FIG. 2 is a configuration diagram of a data packet.
FIG. 3 is a flowchart illustrating a recording process.
FIG. 4 is a flowchart showing a reproduction process in a real-time mode.
FIG. 5 is a flowchart showing a reproduction process in a step mode.
FIG. 6 is a flowchart illustrating a detailed operation of stroke drawing.
FIG. 7 is a diagram illustrating a state in which the composite information processing apparatus is arranged on a network.
[Explanation of symbols]
REFERENCE SIGNS LIST 1 stroke input unit 2 voice input unit 3 packet data configuration unit 4 write-out processing unit 5 composite information file 6 read processing unit 7 time adjustment unit 8 stroke drawing unit 9 audio reproduction unit 10 clock / counter 11 packet buffer 12 parameter buffer

Claims

A line drawing input operator for inputting a line drawing composed of a plurality of strokes,
Voice recording means for recording voice,
Measuring means for measuring the input order or input time of each stroke input by the operation of the line drawing input operator; and each stroke information representing each stroke input by the operation of the line drawing input operator, and the measuring means Generates composite information in which the measured input order or input time of each stroke and each piece of voice information representing each voice recorded by the voice recording means during the input period of each stroke are associated with each other.
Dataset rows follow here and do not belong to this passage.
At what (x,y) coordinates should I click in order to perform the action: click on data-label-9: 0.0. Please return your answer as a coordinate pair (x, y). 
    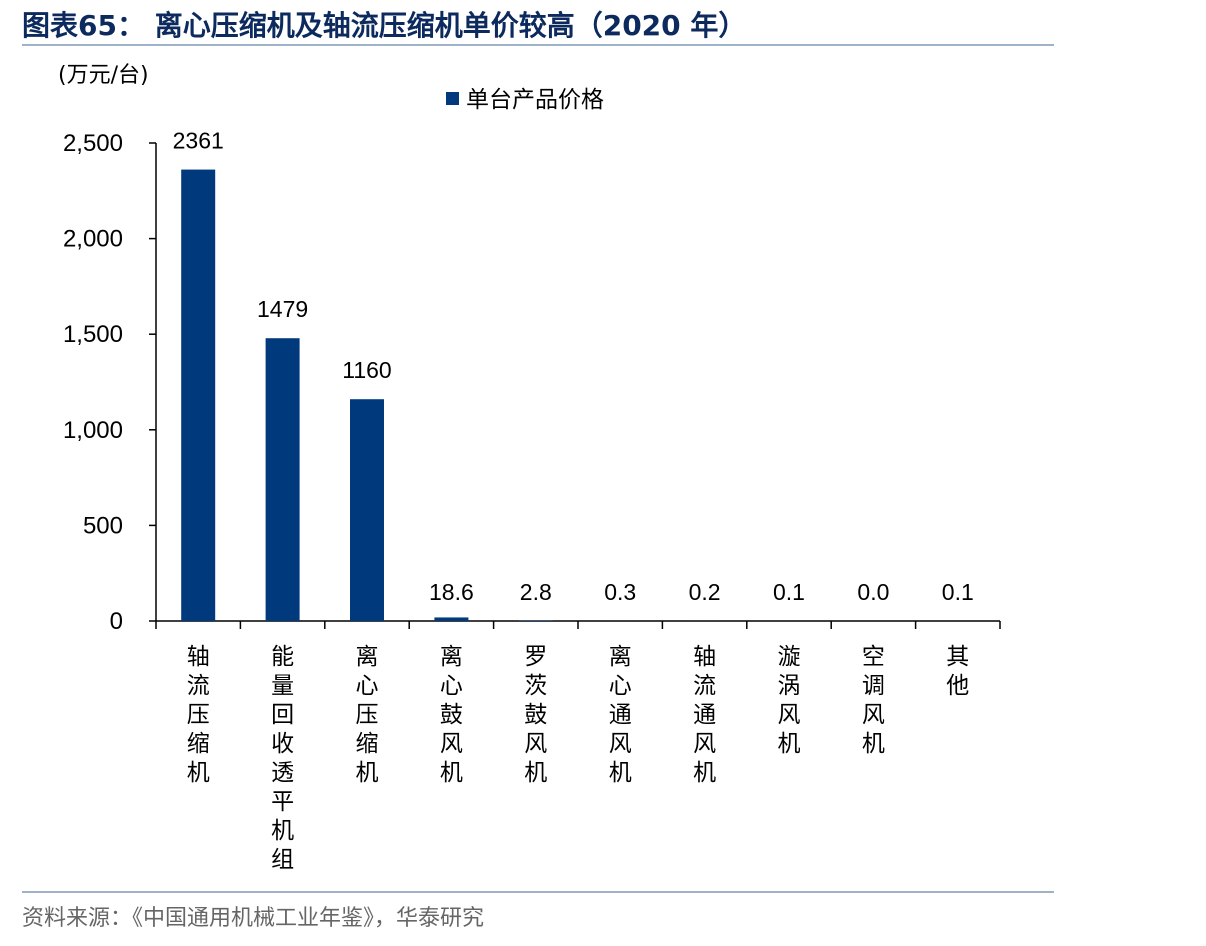
    Looking at the image, I should click on (873, 592).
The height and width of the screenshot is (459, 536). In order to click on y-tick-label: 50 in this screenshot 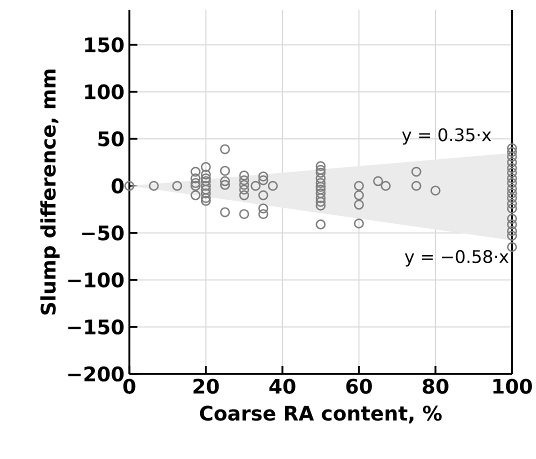, I will do `click(111, 139)`.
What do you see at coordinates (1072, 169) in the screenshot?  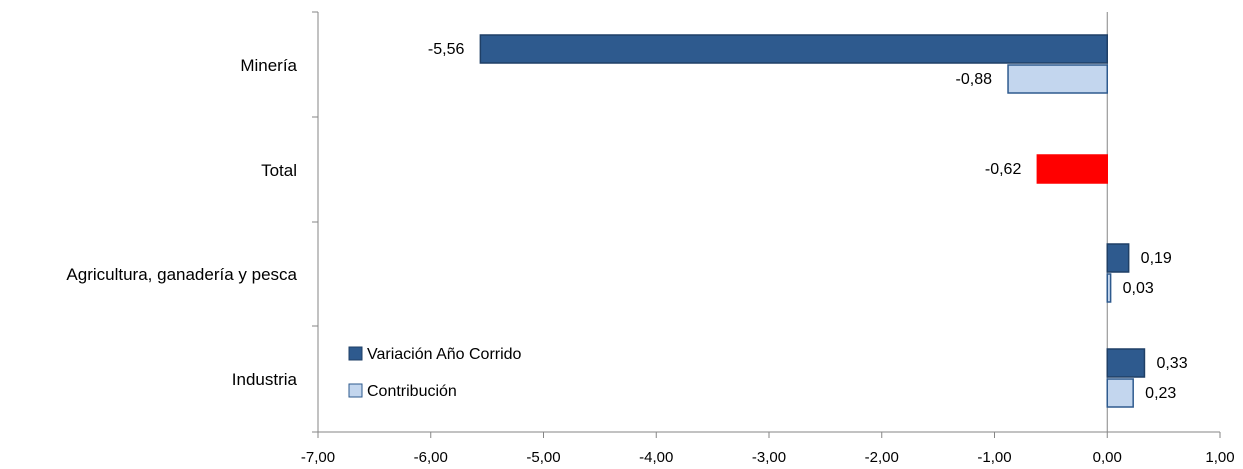 I see `bar-total` at bounding box center [1072, 169].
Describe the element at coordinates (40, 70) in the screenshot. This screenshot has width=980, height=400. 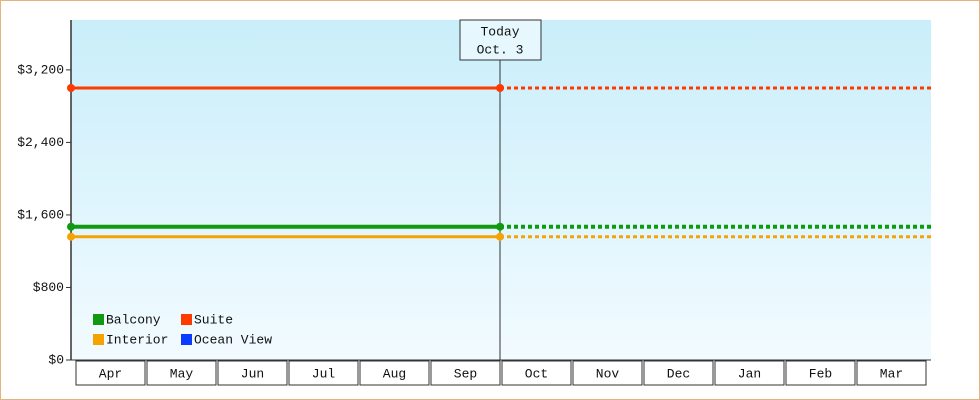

A composite information processing apparatus comprising composite information generating means.

A line drawing drawing means for drawing a line drawing composed of a plurality of strokes on a display screen;
Each stroke information representing each stroke constituting a line drawing, the input order or input time of each stroke, and each voice information representing each voice corresponding to each stroke are associated with each other. While corresponding to each other based on the input order or the input time constituting the composite information, each stroke based on the stroke information constituting the composite information is displayed on the display screen, and the composite information is displayed. A composite information processing apparatus, comprising: output control means for causing each of the sounds based on the respective sound information to sound by the sounding means.
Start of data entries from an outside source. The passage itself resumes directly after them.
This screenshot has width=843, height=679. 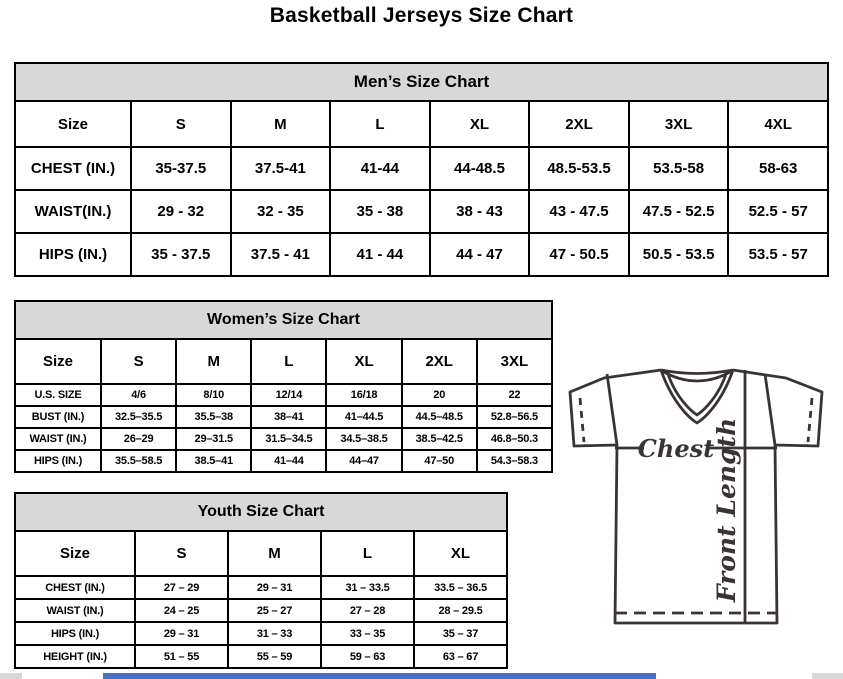 What do you see at coordinates (73, 254) in the screenshot?
I see `row-label: HIPS (IN.)` at bounding box center [73, 254].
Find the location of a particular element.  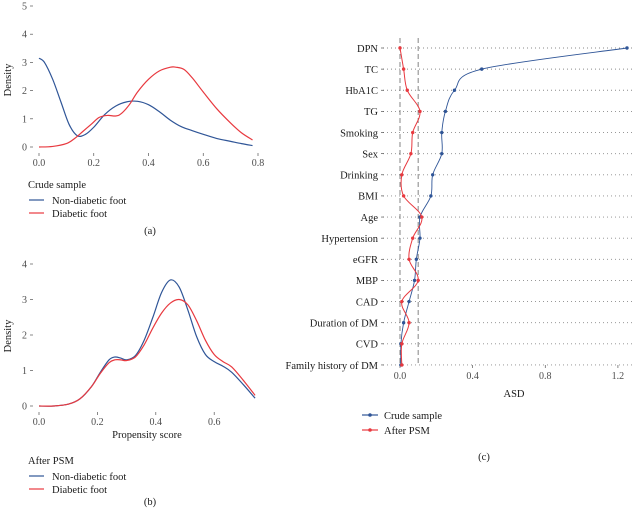

a-xtick-label: 0.2 is located at coordinates (94, 164).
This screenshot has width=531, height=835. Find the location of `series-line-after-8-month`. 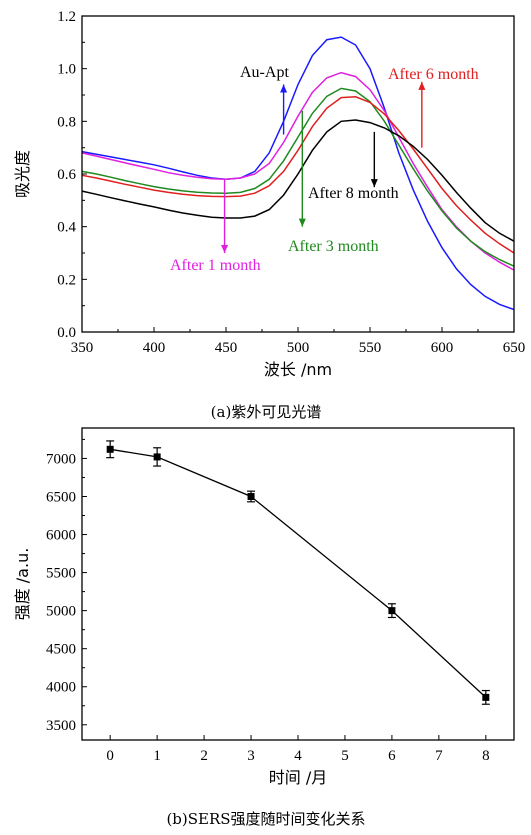

series-line-after-8-month is located at coordinates (298, 180).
3. The composite information according to claim 2, wherein the output control means draws each stroke on the display screen at a drawing speed corresponding to a duration of each sound corresponding to each stroke. Processing equipment.

The output control means displays, on the display screen, a stroke on the display screen corresponding to the sound being sounded while the sound corresponding to each stroke is being sounded by the sounding means. 3. The composite information processing apparatus according to claim 2, wherein the display is performed with an attribute different from an attribute of another stroke.